## WHAT THE EXERCISE ASKS
Report each line from the records where the string "will" turns up.

## SUPPLIED RECORDS
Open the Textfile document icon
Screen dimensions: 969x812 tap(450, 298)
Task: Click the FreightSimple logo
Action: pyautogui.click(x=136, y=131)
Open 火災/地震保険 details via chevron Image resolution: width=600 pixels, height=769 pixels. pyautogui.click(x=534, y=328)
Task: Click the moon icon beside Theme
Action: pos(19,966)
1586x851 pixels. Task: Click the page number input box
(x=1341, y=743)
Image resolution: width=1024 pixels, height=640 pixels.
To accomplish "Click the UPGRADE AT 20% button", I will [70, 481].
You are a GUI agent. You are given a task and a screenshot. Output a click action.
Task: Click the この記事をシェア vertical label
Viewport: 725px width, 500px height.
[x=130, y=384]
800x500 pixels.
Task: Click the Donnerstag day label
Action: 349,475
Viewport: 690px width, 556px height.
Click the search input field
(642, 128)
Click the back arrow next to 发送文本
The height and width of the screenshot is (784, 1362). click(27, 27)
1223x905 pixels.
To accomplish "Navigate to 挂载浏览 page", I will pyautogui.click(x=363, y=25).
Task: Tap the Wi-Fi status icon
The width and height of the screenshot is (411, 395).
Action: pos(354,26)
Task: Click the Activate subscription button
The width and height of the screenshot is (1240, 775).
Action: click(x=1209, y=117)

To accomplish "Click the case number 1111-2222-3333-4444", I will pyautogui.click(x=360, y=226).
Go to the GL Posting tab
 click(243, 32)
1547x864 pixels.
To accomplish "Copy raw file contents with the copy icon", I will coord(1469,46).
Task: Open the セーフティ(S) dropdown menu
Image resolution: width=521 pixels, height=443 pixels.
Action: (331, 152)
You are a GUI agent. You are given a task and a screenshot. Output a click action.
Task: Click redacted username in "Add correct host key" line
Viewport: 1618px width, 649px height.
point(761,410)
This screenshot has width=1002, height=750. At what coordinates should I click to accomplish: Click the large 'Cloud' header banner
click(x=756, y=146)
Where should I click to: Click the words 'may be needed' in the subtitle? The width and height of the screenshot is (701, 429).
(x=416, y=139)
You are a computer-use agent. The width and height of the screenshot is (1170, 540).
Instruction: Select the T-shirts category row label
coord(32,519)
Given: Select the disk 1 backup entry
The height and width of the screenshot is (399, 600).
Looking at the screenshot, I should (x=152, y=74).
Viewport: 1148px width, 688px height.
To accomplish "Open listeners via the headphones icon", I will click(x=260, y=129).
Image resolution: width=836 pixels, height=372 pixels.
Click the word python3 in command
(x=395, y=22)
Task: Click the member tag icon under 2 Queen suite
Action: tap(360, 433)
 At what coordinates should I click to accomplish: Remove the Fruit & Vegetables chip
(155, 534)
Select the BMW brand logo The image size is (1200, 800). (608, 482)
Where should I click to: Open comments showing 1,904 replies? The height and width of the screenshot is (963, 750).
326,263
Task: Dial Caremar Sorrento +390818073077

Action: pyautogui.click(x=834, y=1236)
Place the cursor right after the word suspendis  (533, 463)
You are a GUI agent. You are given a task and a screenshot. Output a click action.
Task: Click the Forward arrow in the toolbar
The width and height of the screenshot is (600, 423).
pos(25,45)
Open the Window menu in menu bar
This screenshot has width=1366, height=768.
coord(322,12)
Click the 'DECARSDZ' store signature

## SOLVED PROBLEM
To accomplish "Click the UPGRADE AT 20% button", I will [70, 481].
To accomplish "Navigate to 挂载浏览 page", I will pyautogui.click(x=363, y=25).
To accomplish "Click the case number 1111-2222-3333-4444", I will pyautogui.click(x=360, y=226).
To accomplish "Copy raw file contents with the copy icon", I will coord(1469,46).
To accomplish "Open listeners via the headphones icon", I will click(x=260, y=129).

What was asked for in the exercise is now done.